WASHINGTON – Six years after arresting turncoat Robert Hanssen, the FBI remains vulnerable to espionage from within, the parent Justice Department said in a report yesterday.

The reason for this, said the Justice’s Office of Inspector General, is that the bureau has failed to fully adopt security measures to track suspicious behavior involving its own employees.

The investigation by the IG’s office sought to examine the extent of internal security at the nation’s lead law enforcement and domestic spy agency following the 2001 capture of Hanssen, who admitted spying for Moscow for cash and diamonds over two decades.
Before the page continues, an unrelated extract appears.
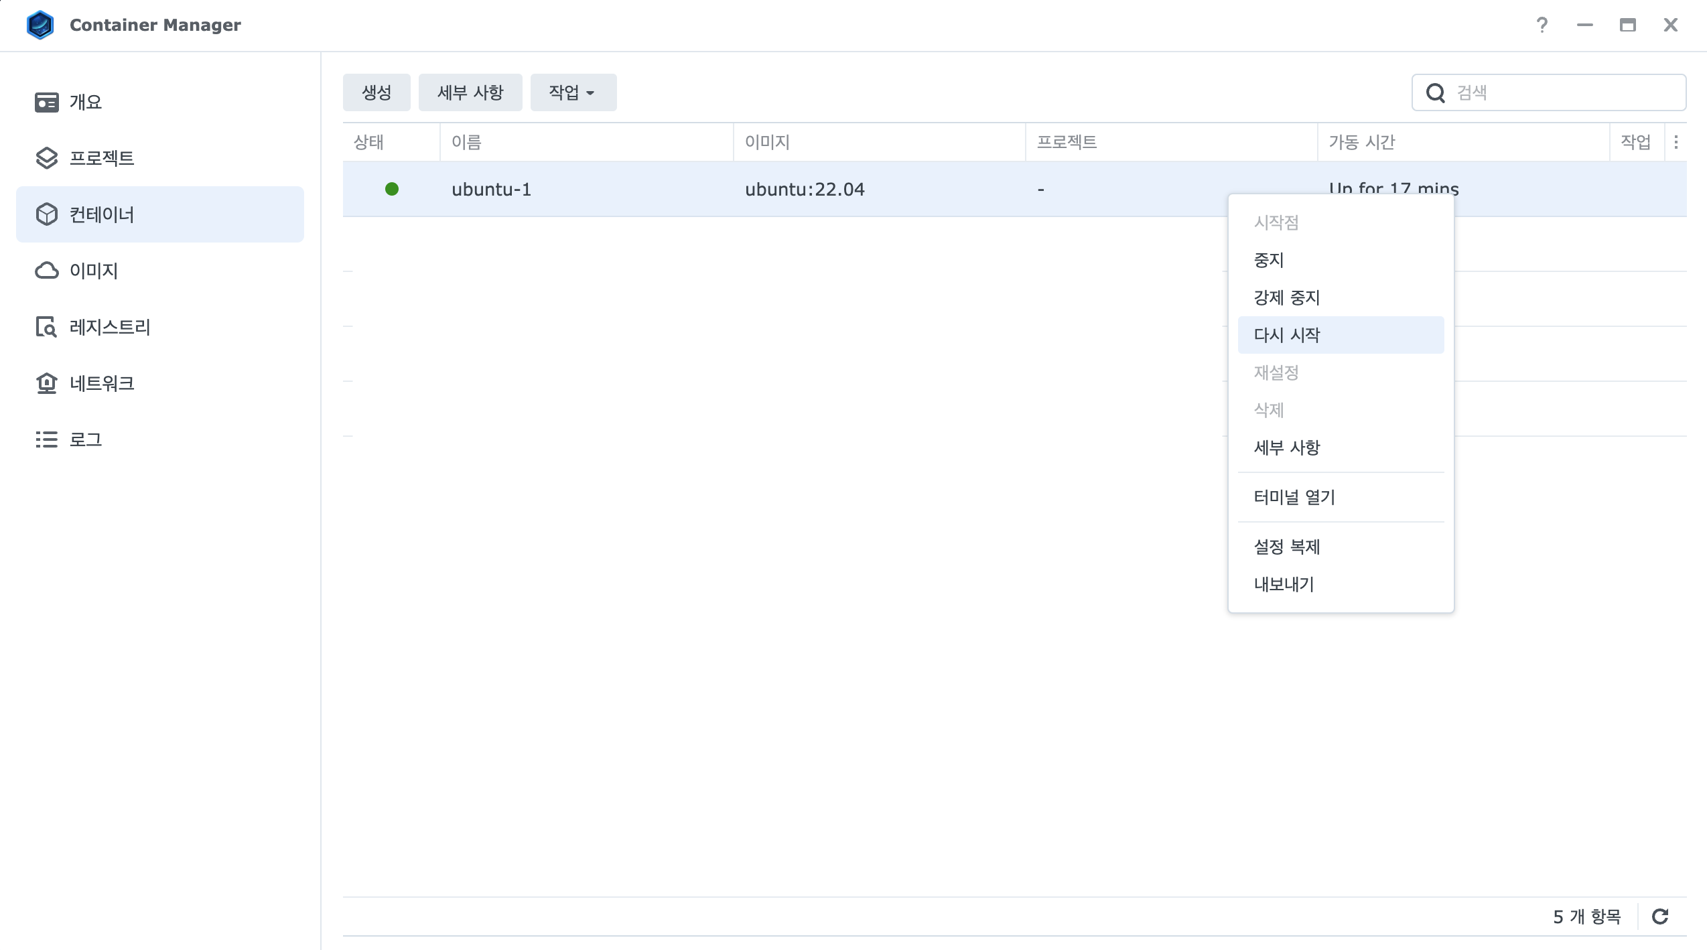Open the 개요 overview icon in sidebar
The image size is (1707, 950).
pos(46,103)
The 41-page unclassified report credits the FBI for taking at least two critical steps to crack down on internal spies – creating a new unit designed specifically to detect security penetrations within the agency and installing senior operational posts in its counterespionage section. These posts were filled with representatives from the CIA or elsewhere in the intelligence community to ensure “impartiality and an objective evaluation of source information.”
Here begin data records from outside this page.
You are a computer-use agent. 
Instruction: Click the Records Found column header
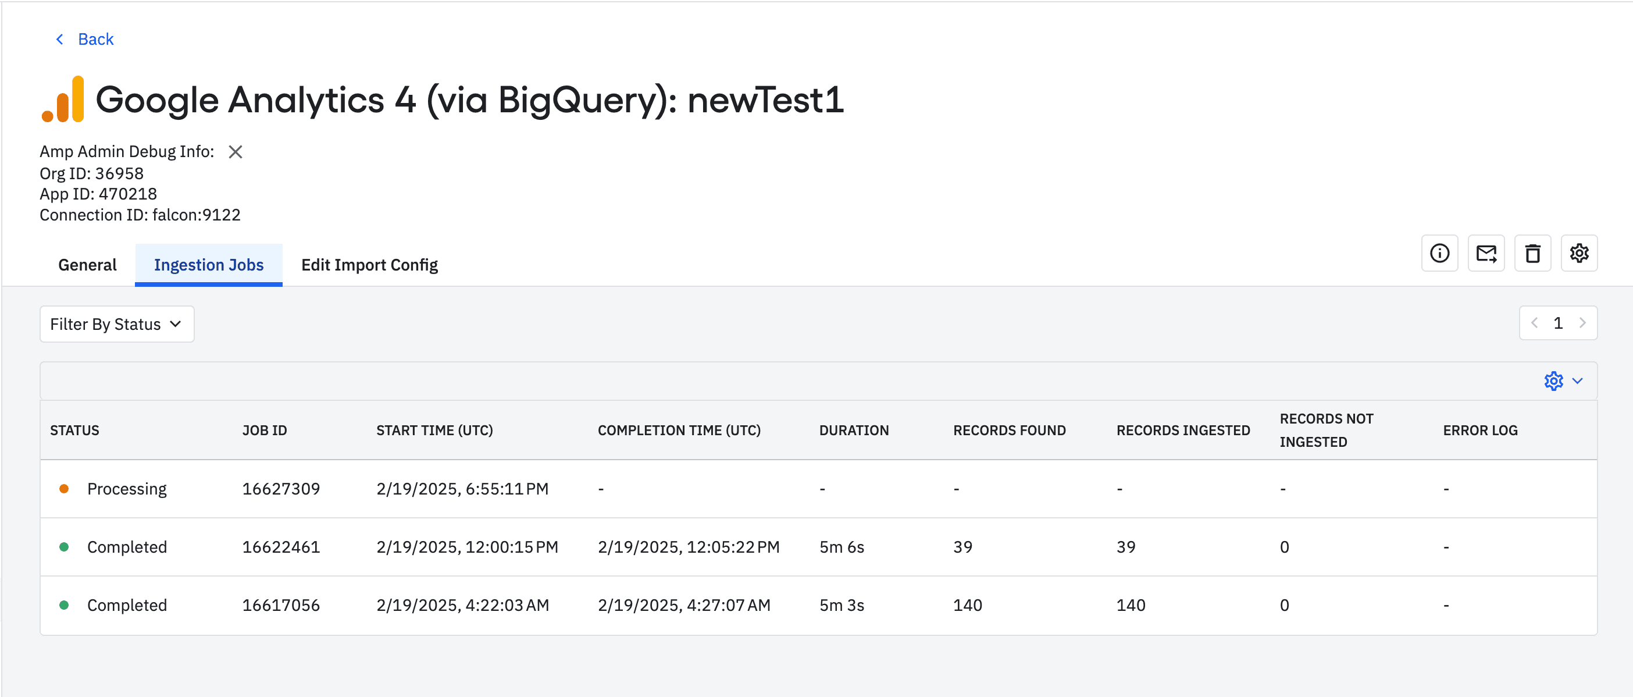click(1009, 430)
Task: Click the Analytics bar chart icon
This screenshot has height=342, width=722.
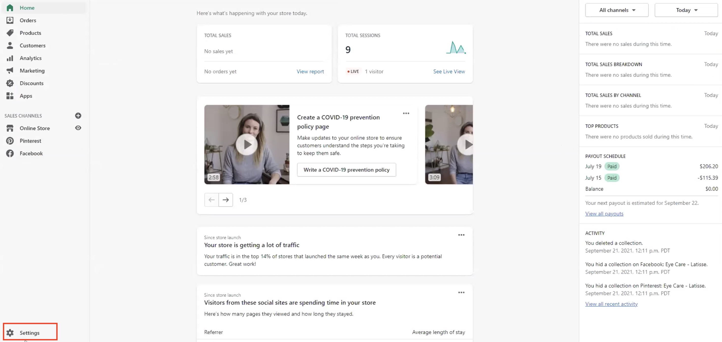Action: [10, 58]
Such measures, proposed by the IG in 2003, were initially resisted by the FBI.

However, the internal investigation found that the FBI had yet to put in place internal monitoring procedures and other recommendations by the IG – such as creating a central repository to collect and analyze bizarre or otherwise derogatory information – concerning FBI employees.

The report also found that the FBI’s program to review suspicious employees periodically over their years of service also remained spotty because it hadn’t created full case files on them. This was due at least in part to faulty technology, it said.
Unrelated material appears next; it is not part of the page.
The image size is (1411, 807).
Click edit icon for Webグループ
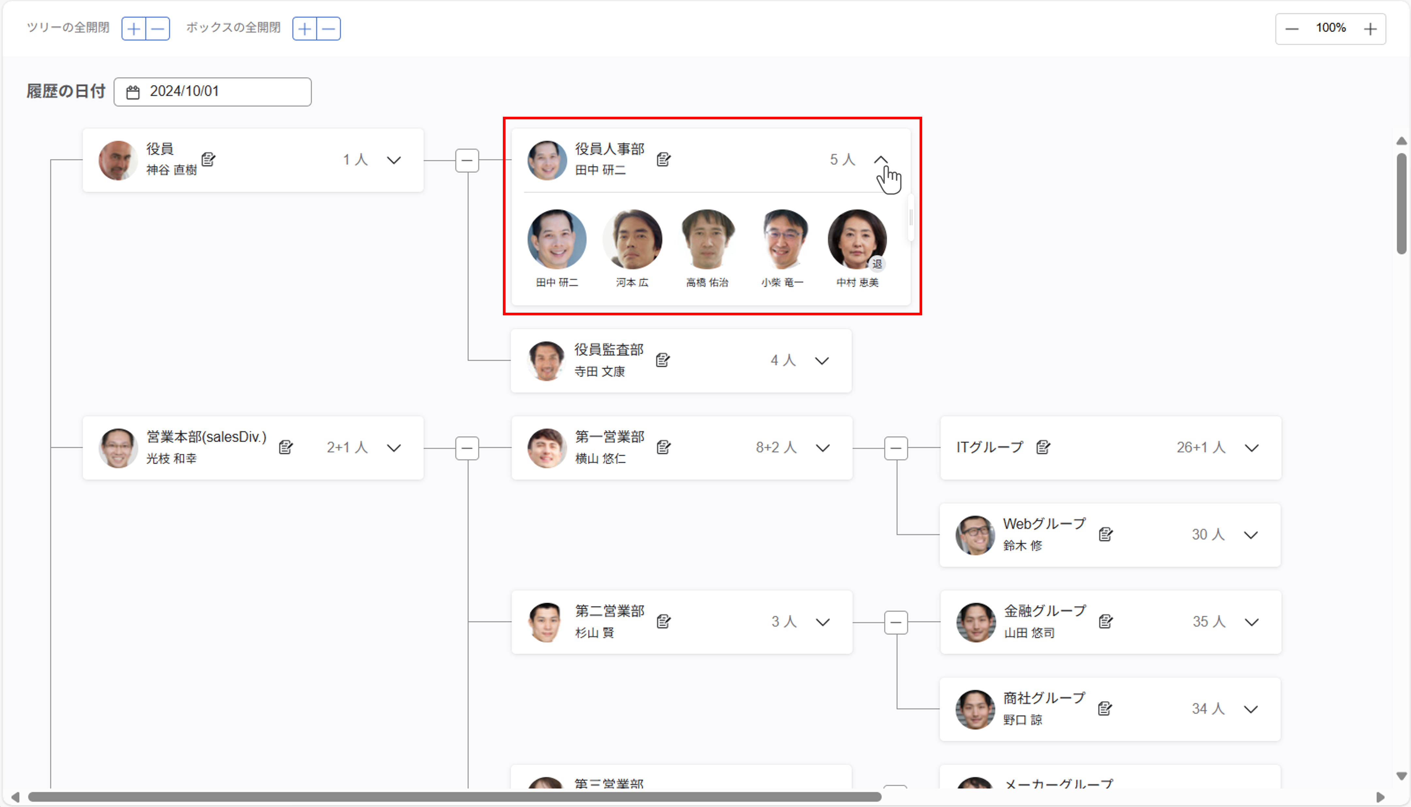coord(1105,534)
As a result, such gaps expose the nation to internal spy threats and could have been to blame for security breaches by FBI intelligence analyst Leandro Aragoncillo, who was arrested in October 2005. He was later sentenced to 10 years in prison for passing secret U.S. documents in an effort to topple the Philippine government.

“The circumstances surrounding Aragoncillo’s activities and the FBI’s response to them are stark reminders of the vulnerabilities that persist within the FBI’s security program and the need to address these vulnerabilities,” states the report by Inspector General Glenn A. Fine, which called the security failures unacceptable.

“We believe the FBI must be vigilant in attempting to deter and detect the internal penetrations that have occurred in the past and that may occur in the future,” the report said.

Responding, FBI assistant director John Miller said he appreciated the IG report, noting that it had found the bureau had made significant progress in several areas. He said the agency fully intended to implement the remaining security measures, but did not indicate a timeframe.

“We will continue to work with the OIG to make additional progress toward implementing these recommendations and in our efforts regarding espionage activities on the whole,” Miller said.